Saturday, November 7, 2009

Cafe Nervosa


There are a few things that Cafe Nervosa, 75 Yorkville Avenue has going for it: the upstairs is a cozy haven for a romantic dinner complete with a fireplace, they have an extremely drinkable Ironstone Cab by the glass, they make a damn good hot chocolate and the service is more than competent.

There is only one thing that is not working but unfortunately it’s the food.

The Caesar salad ($8.99) arrives and I pick up my knife. The leaves are whole and I think the only knife that should slide through lettuce is the chef’s knife in the kitchen. I hate having to cut my salad. It’s done up in a egg free dressing which has a little bit of bite but without giving me garlic breath for the rest of the night. Crispy pancetta bits and fried capers finish it off but I’m wondering where in the hell is the cheese? And who burned the capers?

Their house salad ($6.99) is typical. Typically boring. It’s the standard mix of spring that I am so over. Here’s another shocker – it had a balsamic vinaigrette. If I had a toonie for every restaurant in Toronto that serves this salad, I’d be, well you know how it goes. To add insult to injury, it was so gingerly dressed, it was dry.

A prosciutto and arugula pizza ($15.99) is another predictable item but this one comes with an element of surprise – it’s assembled backwards. Instead of the arugula being on top, being able to mingle with the shards of Parmigiano, it is lying in a soggy mess on top of the sauce and underneath the meat. The prosciutto falling off with every bite as it had nothing to stick to.

The worst is yet to come.

I exercised the option of gluten free pasta and I put the white rice noodles with the would be Garganelli: Berkshire pork sausage, rapini, roasted peppers, pecorino in a light tomato sauce ($16.99).

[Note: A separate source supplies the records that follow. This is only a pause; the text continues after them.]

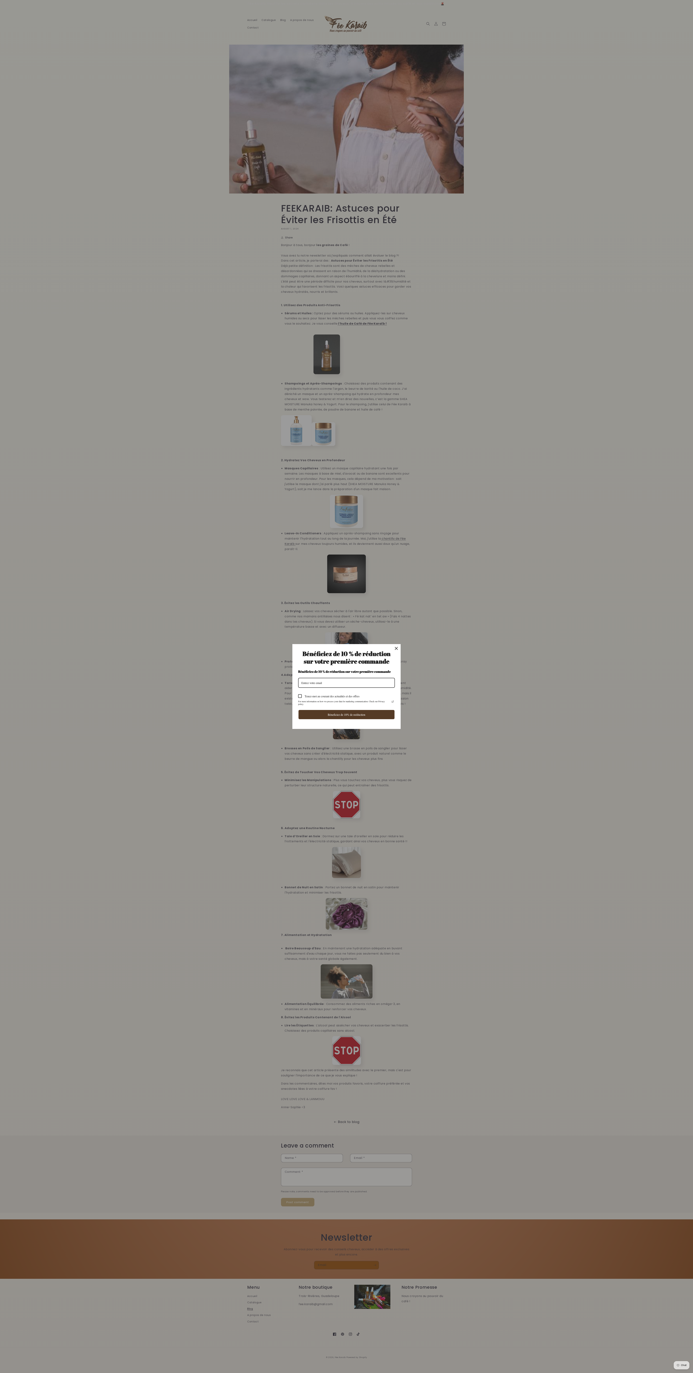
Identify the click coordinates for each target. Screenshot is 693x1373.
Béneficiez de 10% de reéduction (346, 714)
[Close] (396, 648)
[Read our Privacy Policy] (393, 701)
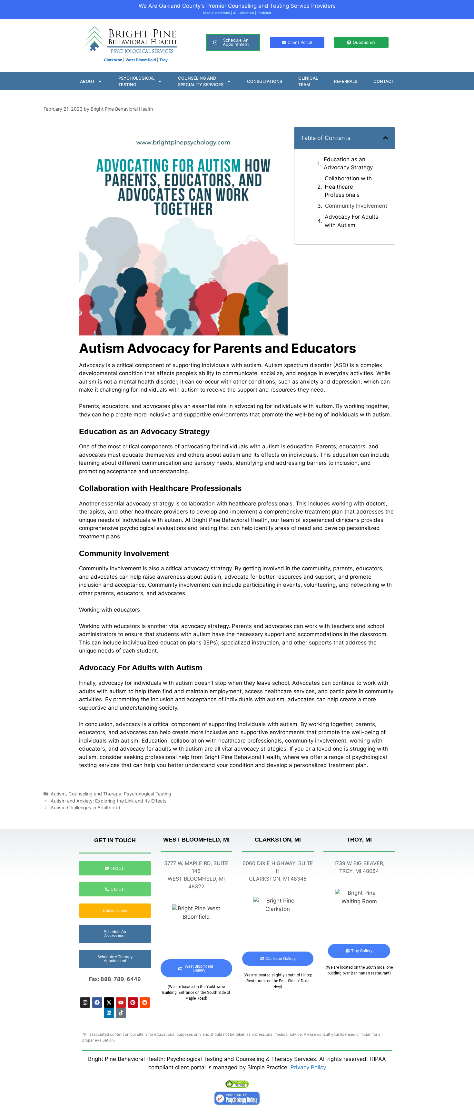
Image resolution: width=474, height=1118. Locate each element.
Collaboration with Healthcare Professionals (348, 186)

All parts were challenged. First off the sauce is anything but light. It is heavy. It is thick. It practically gave me acid reflux. I have had spaghetti sauce from a jar that was less tangy. The sausage was strangely sweet and the chunks not rendered of their fat. The rapini was aggressively bit-ter. When cooked correctly with a generous amount of salt, rapini promptly loses any trace of the bitterness that it commands when raw. Like the burnt capers, someone had carelessly cooked the rapini. Like the missing cheese in the Caesar, the roasted peppers were M.I.A. Perhaps roasted into oblivion?

Slices of pecorino are sitting on top in a warm, sweaty pile. No one wants congealed cheese.

With corn being the more viable option, I am not jazzed about the decision to serve rice pasta as the alternative, however, the big let down is in the execution. It is overcooked to the point of breakage and I am feeling like a two year old whose mother just cut up my spaghetti because I am too little to know how to twirl it with a spoon.

Rice pasta, more than the wheat variety, must be el dente and must be rinsed thoroughly in order to remove the starch that comes out of it when boiled. If not, you end up with pasta a la wall paper paste and for under $20 you too can get yourself a bowl.

Dessert? No thanks. I may not always know my boundaries but I know when to stop spending money on a dinner that’s just not worth it.